Shania Bennett participates in military scholarship program
Shania Bennett endured the academic rigors of her first year of medical school. Then, instead of slowing down for the summer, she did something few UC Davis medical students will ever do.
She braved a military bootcamp known as Officer Training School.
Bennett was up at 4:30 a.m. daily. She routinely ran 1.5 miles. She crammed dozens of pushups and crunches against a 60-second timer. And she sat in classrooms for endless hours to learn about military service, laws and the mission of the Air Force.
The Officer Training School was grueling, but she isn’t complaining. Bennett is among a select group of students in the military program that pays her medical school tuition and monthly expenses. In exchange, she provides military service during summers and the first four years of her post-residency career.
She is part of the military’s Health Professions Scholarship Program, or HPSP.
“At first, it’s a little scary to make the decision to join,” Bennett said. But her devotion for service, combined with the scholarship, put her in a win-win situation: “I’ve been able to live without debt, which is a huge stress that’s been relieved.”
Stem cell research influences decision to study medicine
Bennett, now a second-year medical student, was raised in Fiddletown, a community of just 250 people in Amador County. As a teenager, she never thought about following her brother into the military, but she found opportunities to shadow surgeons in nearby Jackson and, during college, in faraway Spain.

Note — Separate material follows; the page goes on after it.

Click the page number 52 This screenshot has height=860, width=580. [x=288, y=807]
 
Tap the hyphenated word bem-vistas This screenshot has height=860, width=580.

She got into San Diego State University as a nursing major, then switched to premed, fascinated by a rare opportunity for 10 undergraduate students to perform stem cell research. The grant, part of Proposition 14, allowed her to work side by side with graduate students, researchers and physicians in search of stem cell treatments.
“It was really intimidating at first,” Bennett said. “The lab’s principal investigator was an M.D./Ph.D., and the team was so incredibly smart – and here I walked in with almost no experience.”
She applied to numerous medical schools, unsure if any would want her. She received five acceptance letters, the last being from UC Davis, her dream school.
Next, she had to learn how to finance her education. That’s when she came across the military program that covers tuition, fees, textbooks, supplies – and even provides a monthly stipend. While on scholarship, students spend 45 days on active duty a year. After graduation, scholars are required to serve one year of active duty for each year they receive the scholarship.
After consulting with her brother, an airman, Bennett decided to apply for the program, and got in.
Dedicated to put service before self
Bennett admires the core values of the Air Force, which means she puts service before self, and carries out her tasks with integrity and excellence. “That really resonates with me,” she said.
Last summer’s training in Montgomery, Alabama, was challenging, yet Bennett scored at the top of her class for physical agility among women, thanks in part to her ability to crank out 54 pushups in a minute.
Next summer, when classmates in Sacramento will serve in clinical rotations, she’ll be in Texas for a course in aerospace medicine.
Shortly after that, Bennett will make some important decisions about her future: She’ll need to choose whether to seek a residency program in the military, or at a traditional civilian academic medical center, or be open to either.
Bennett aspires to be a surgeon, dermatologist or emergency medicine physician.
If she chooses to match in the military, the Air Force can send her anywhere after graduation, including keeping her at UC Davis, which has a residency program with David Grant Medical Center at Travis Air Force Base in Fairfield.
No matter where she does her residency, she’ll end up working in a military setting afterward for a minimum of four years. She will serve in active duty during that time.
“It’s hard because this could potentially be a 12-year commitment at this point from now,” she said. “But I love to travel, and I love going to new places.”
Volunteering at Willow Clinic, which serves veterans
She also loves to volunteer.
The free health fair features general health exams, flu shots, vouchers for eyeglasses from VSP, haircuts, clothes, food and coffee.
The annual event is yet another way that Bennett gives back to the community, and with an emphasis on veterans.
“I have so much pride for our country and so much love for other service members and sacrifices they make behind the scenes that a lot of people don’t understand,” she said. “I know how blessed I am to be in the United States.”